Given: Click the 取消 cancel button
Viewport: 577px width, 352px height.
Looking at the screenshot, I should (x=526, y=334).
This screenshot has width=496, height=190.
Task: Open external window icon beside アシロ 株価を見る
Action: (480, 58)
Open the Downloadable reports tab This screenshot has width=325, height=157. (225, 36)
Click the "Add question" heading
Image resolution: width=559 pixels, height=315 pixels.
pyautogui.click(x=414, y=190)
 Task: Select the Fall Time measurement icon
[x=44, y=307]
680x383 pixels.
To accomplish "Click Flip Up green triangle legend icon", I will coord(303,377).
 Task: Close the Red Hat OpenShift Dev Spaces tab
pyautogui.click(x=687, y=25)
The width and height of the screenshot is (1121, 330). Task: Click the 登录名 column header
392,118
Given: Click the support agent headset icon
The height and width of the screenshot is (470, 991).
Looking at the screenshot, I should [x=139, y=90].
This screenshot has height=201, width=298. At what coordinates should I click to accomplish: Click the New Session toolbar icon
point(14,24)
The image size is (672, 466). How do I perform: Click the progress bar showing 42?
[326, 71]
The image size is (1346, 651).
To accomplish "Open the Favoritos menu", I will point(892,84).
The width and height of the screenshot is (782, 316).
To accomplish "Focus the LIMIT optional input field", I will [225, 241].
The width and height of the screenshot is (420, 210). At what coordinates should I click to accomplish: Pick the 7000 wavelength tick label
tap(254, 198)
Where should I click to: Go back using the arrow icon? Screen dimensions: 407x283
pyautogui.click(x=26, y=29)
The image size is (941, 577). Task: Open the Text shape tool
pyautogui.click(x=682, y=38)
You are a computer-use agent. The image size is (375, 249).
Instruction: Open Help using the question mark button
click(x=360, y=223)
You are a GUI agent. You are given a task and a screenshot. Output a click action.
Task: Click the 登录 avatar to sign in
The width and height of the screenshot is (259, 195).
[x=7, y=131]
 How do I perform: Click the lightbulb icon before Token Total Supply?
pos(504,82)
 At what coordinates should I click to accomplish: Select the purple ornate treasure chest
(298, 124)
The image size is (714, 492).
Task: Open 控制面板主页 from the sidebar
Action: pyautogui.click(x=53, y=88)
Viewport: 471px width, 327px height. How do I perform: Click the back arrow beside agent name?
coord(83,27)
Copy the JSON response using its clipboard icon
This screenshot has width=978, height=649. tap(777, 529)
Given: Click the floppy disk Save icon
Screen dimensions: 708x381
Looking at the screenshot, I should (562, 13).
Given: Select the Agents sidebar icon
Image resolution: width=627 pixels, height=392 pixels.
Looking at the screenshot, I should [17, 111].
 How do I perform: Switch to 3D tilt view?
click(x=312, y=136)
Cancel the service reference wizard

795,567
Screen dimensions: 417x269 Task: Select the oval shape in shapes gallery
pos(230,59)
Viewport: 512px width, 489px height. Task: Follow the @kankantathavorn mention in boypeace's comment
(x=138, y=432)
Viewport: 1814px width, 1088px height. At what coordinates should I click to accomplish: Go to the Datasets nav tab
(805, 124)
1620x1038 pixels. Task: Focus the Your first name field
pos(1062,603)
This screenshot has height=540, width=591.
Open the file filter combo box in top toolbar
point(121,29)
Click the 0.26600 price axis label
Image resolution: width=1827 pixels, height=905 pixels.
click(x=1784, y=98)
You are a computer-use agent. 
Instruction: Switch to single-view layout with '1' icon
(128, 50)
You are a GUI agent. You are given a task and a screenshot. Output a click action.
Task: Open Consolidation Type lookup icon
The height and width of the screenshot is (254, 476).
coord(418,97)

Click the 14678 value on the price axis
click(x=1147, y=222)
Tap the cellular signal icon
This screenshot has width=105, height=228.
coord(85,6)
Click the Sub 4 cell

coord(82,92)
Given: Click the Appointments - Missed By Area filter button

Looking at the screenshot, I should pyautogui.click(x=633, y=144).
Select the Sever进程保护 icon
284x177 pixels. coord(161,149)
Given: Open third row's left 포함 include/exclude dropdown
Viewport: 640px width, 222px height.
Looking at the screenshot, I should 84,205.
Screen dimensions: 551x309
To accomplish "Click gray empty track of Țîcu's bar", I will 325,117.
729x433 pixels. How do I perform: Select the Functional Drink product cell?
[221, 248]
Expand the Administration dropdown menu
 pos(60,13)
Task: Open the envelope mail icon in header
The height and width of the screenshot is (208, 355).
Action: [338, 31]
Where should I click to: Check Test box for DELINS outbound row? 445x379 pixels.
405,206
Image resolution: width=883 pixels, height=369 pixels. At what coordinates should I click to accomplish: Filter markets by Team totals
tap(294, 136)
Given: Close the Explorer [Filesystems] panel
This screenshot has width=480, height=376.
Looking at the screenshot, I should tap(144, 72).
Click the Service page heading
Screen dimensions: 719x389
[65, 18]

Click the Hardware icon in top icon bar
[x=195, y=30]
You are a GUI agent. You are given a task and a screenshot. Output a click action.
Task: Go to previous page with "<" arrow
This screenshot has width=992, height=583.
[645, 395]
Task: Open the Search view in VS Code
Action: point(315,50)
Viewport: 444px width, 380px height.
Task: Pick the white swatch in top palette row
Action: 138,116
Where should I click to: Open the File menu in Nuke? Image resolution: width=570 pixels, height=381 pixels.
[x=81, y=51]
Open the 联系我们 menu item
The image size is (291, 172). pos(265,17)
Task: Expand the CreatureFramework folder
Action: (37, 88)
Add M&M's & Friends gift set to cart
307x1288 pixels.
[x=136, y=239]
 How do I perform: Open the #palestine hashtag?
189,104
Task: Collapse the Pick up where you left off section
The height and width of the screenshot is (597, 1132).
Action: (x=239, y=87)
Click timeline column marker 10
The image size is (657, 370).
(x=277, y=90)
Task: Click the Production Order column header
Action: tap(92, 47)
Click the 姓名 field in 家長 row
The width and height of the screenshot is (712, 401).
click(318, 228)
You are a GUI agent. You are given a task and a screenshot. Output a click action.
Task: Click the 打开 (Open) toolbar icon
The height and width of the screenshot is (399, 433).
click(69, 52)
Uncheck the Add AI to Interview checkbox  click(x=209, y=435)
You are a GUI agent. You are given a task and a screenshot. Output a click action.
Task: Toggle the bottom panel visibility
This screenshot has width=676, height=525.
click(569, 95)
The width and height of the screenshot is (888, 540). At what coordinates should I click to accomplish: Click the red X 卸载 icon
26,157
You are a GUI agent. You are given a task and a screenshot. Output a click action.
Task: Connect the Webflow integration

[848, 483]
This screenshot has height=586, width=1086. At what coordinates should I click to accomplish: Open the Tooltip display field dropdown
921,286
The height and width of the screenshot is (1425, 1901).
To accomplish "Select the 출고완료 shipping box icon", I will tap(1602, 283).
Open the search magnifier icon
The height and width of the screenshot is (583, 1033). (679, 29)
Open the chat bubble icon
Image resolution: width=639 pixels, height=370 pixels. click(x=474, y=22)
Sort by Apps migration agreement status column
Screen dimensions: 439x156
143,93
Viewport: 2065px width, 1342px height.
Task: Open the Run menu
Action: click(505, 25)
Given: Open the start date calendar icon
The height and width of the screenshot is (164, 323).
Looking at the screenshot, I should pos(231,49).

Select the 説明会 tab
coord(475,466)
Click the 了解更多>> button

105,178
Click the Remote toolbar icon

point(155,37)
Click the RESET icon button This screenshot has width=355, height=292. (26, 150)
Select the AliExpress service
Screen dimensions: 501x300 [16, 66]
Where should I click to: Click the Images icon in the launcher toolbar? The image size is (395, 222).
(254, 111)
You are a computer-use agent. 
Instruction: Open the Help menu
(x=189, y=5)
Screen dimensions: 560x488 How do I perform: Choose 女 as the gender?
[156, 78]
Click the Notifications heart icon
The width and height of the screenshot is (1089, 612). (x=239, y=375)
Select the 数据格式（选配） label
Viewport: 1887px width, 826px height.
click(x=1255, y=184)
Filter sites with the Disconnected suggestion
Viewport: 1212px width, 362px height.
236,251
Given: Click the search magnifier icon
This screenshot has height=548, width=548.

= = = = =

▶ [Aim of the exercise]
Reproduce, with no changes, every line of the rows above from the one containing "Screen dimensions: 551x309" through the one containing "click(318, 228)", including both of those lines.

▶ [The result]
Screen dimensions: 551x309
To accomplish "Click gray empty track of Țîcu's bar", I will 325,117.
729x433 pixels. How do I perform: Select the Functional Drink product cell?
[221, 248]
Expand the Administration dropdown menu
 pos(60,13)
Task: Open the envelope mail icon in header
The height and width of the screenshot is (208, 355).
Action: [338, 31]
Where should I click to: Check Test box for DELINS outbound row? 445x379 pixels.
405,206
Image resolution: width=883 pixels, height=369 pixels. At what coordinates should I click to accomplish: Filter markets by Team totals
tap(294, 136)
Given: Close the Explorer [Filesystems] panel
This screenshot has width=480, height=376.
Looking at the screenshot, I should tap(144, 72).
Click the Service page heading
Screen dimensions: 719x389
[65, 18]

Click the Hardware icon in top icon bar
[x=195, y=30]
You are a GUI agent. You are given a task and a screenshot. Output a click action.
Task: Go to previous page with "<" arrow
This screenshot has width=992, height=583.
[645, 395]
Task: Open the Search view in VS Code
Action: point(315,50)
Viewport: 444px width, 380px height.
Task: Pick the white swatch in top palette row
Action: 138,116
Where should I click to: Open the File menu in Nuke? Image resolution: width=570 pixels, height=381 pixels.
[x=81, y=51]
Open the 联系我们 menu item
The image size is (291, 172). pos(265,17)
Task: Expand the CreatureFramework folder
Action: (37, 88)
Add M&M's & Friends gift set to cart
307x1288 pixels.
[x=136, y=239]
 How do I perform: Open the #palestine hashtag?
189,104
Task: Collapse the Pick up where you left off section
The height and width of the screenshot is (597, 1132).
Action: (x=239, y=87)
Click timeline column marker 10
The image size is (657, 370).
(x=277, y=90)
Task: Click the Production Order column header
Action: tap(92, 47)
Click the 姓名 field in 家長 row
The width and height of the screenshot is (712, 401).
click(318, 228)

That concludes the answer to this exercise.